Give back the data in full, with every line exact.

[Collected data entries]
· · · · · · ·

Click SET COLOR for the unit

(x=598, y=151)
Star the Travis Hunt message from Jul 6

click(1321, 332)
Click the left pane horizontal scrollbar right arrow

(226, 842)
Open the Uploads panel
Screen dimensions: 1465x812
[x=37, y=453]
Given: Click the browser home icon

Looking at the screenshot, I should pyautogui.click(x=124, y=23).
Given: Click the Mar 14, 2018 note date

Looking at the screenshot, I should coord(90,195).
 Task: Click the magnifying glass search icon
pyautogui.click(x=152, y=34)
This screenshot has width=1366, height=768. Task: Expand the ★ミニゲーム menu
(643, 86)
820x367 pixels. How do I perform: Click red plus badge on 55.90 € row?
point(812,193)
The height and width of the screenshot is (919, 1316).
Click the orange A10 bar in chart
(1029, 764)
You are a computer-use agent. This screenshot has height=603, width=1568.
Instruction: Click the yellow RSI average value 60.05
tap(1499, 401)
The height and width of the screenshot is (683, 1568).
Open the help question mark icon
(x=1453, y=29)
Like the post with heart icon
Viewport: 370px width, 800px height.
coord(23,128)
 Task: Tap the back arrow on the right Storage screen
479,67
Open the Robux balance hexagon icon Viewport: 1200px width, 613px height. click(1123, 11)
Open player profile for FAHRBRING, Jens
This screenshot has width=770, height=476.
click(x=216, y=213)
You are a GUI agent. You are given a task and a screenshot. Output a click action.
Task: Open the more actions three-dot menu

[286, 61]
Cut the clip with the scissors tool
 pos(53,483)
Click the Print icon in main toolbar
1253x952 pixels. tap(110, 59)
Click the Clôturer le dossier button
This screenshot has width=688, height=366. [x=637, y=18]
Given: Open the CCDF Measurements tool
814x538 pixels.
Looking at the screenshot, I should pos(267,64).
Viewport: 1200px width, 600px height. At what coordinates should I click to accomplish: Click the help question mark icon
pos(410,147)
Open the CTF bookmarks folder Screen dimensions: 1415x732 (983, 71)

· · · · · · ·

▶ Exercise result:
Click SET COLOR for the unit

(x=598, y=151)
Star the Travis Hunt message from Jul 6

click(1321, 332)
Click the left pane horizontal scrollbar right arrow

(226, 842)
Open the Uploads panel
Screen dimensions: 1465x812
[x=37, y=453]
Given: Click the browser home icon

Looking at the screenshot, I should pyautogui.click(x=124, y=23).
Given: Click the Mar 14, 2018 note date

Looking at the screenshot, I should coord(90,195).
 Task: Click the magnifying glass search icon
pyautogui.click(x=152, y=34)
This screenshot has width=1366, height=768. Task: Expand the ★ミニゲーム menu
(643, 86)
820x367 pixels. How do I perform: Click red plus badge on 55.90 € row?
point(812,193)
The height and width of the screenshot is (919, 1316).
Click the orange A10 bar in chart
(1029, 764)
You are a computer-use agent. This screenshot has height=603, width=1568.
Instruction: Click the yellow RSI average value 60.05
tap(1499, 401)
The height and width of the screenshot is (683, 1568).
Open the help question mark icon
(x=1453, y=29)
Like the post with heart icon
Viewport: 370px width, 800px height.
coord(23,128)
 Task: Tap the back arrow on the right Storage screen
479,67
Open the Robux balance hexagon icon Viewport: 1200px width, 613px height. click(1123, 11)
Open player profile for FAHRBRING, Jens
This screenshot has width=770, height=476.
click(x=216, y=213)
You are a GUI agent. You are given a task and a screenshot. Output a click action.
Task: Open the more actions three-dot menu

[286, 61]
Cut the clip with the scissors tool
 pos(53,483)
Click the Print icon in main toolbar
1253x952 pixels. tap(110, 59)
Click the Clôturer le dossier button
This screenshot has width=688, height=366. [x=637, y=18]
Given: Open the CCDF Measurements tool
814x538 pixels.
Looking at the screenshot, I should pos(267,64).
Viewport: 1200px width, 600px height. At what coordinates should I click to accomplish: Click the help question mark icon
pos(410,147)
Open the CTF bookmarks folder Screen dimensions: 1415x732 (983, 71)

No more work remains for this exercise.